И напротив, именно такое географическое положение благоприятствовало наступательным действиям французов в северном направлении, на Нидерланды и немецкие земли. Обладая политическим центром, расположенным настолько удачно, чтобы служить передовым командным пунктом, а к тому же имея пограничные крепости, способные стать складами и отправными базами, Франция вполне могла устраивать внезапные нападения и частенько это делала, пока объединение Германии не свело на нет это преимущество.
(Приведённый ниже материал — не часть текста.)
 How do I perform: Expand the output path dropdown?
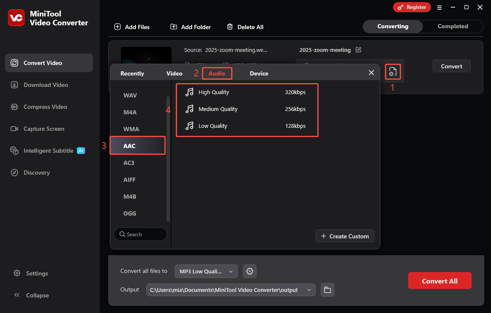(309, 290)
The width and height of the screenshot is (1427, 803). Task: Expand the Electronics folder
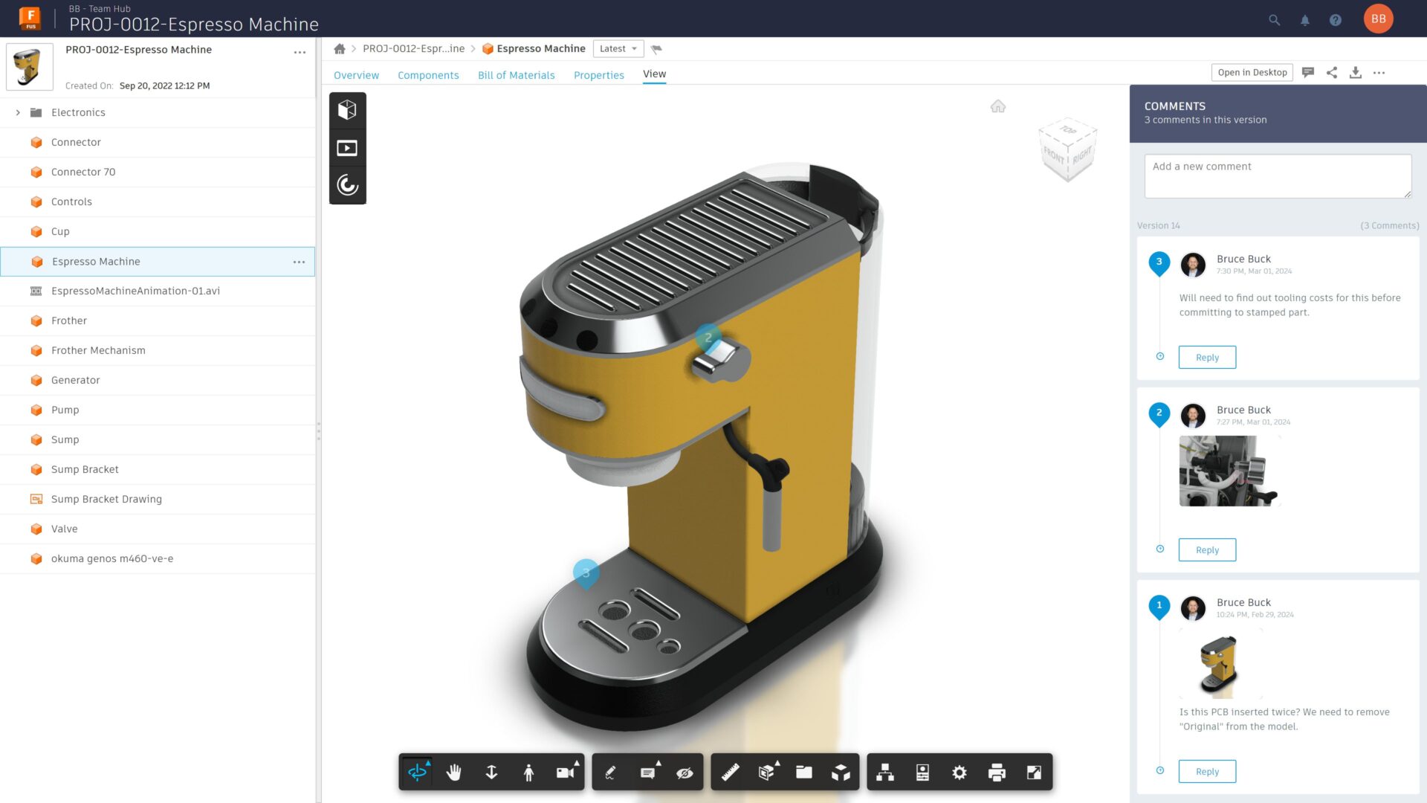click(18, 112)
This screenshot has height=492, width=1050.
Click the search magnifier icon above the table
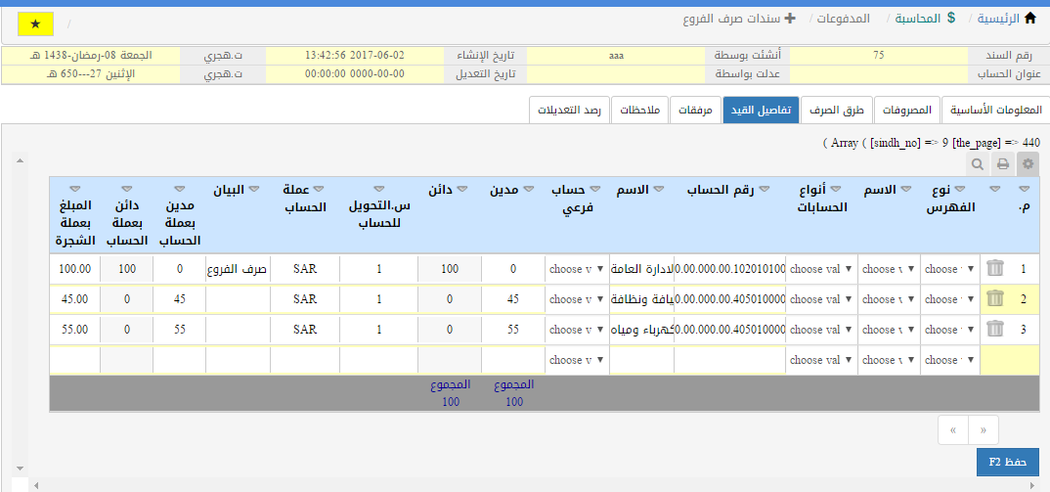978,164
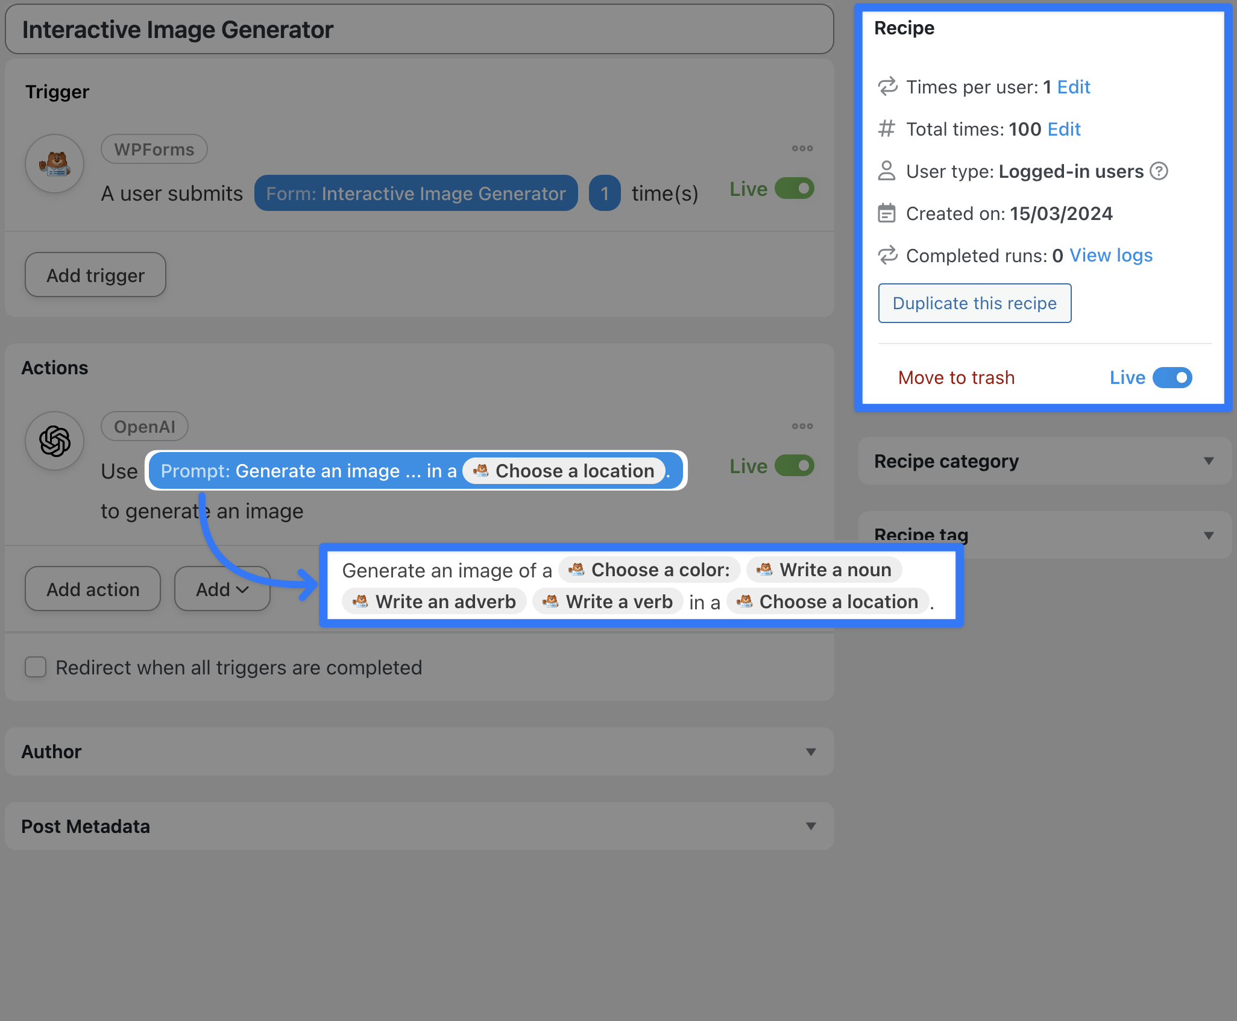
Task: Edit the recipe title field
Action: (419, 30)
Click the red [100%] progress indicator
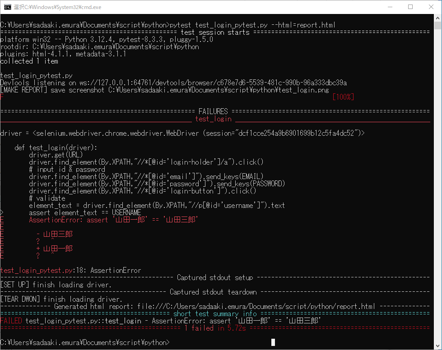 [x=343, y=97]
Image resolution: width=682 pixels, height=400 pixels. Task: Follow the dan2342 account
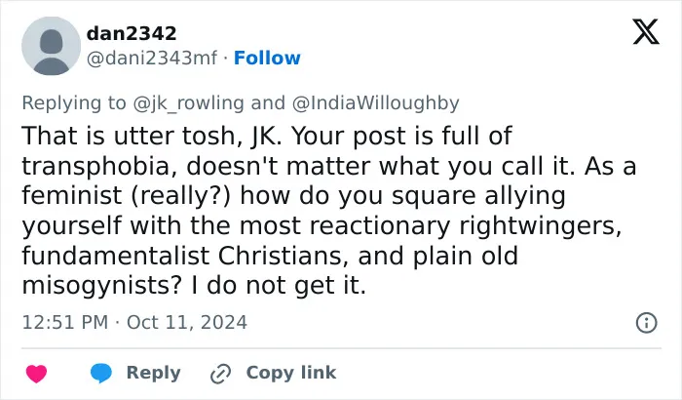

Советский Союз, как царская Россия до него и как Российская Федерация после него, находился в ровно противоположной ситуации. Если принять во внимание, что почти 800 миль служили Москве щитом в направлении с запада на восток (и то считая только от Варшавы), причем проезжих дорог было очень мало, — станет очевидным наличие глубины театра военных действий, вполне достаточной для того, чтобы вобрать в себя силу шведских, французских и немецких захватчиков, начиная с Карла XII и кончая Гитлером. Даже основание новой столицы Петром I не внесло коренных изменений в положение дел. Хотя оборонительная территориальная глубина города по направлению к северу была гораздо меньше, чем у Москвы, ко времени основания Санкт-Петербурга шведская держава вовсю клонилась к упадку, и ни одной северной державы на ее месте не возникло. Что же касается глубины в западном направлении, то кратчайшее расстояние до Восточной Пруссии, составляющее как-никак почти 500 миль по прямой, в действительности было куда больше, потому что тамошняя местность вынуждала искать долгие обходные пути вокруг болот и озер.

Географическая глубина Москвы еще больше в восточном направлении: там пролегает стратегический вакуум в несколько тысяч миль до Китая и Японии, причем обе эти страны и по сей день представляют лишь периферийную угрозу. Только с юга Московия была уязвима до тех пор, пока нынешняя Украина оставалась ничейной землей, частью степного коридора, открытого для тюркских и монгольских вторжений, — но и эта опасность была в конце концов устранена русской экспансией и упадком Османской империи в эпоху Петра Великого[100].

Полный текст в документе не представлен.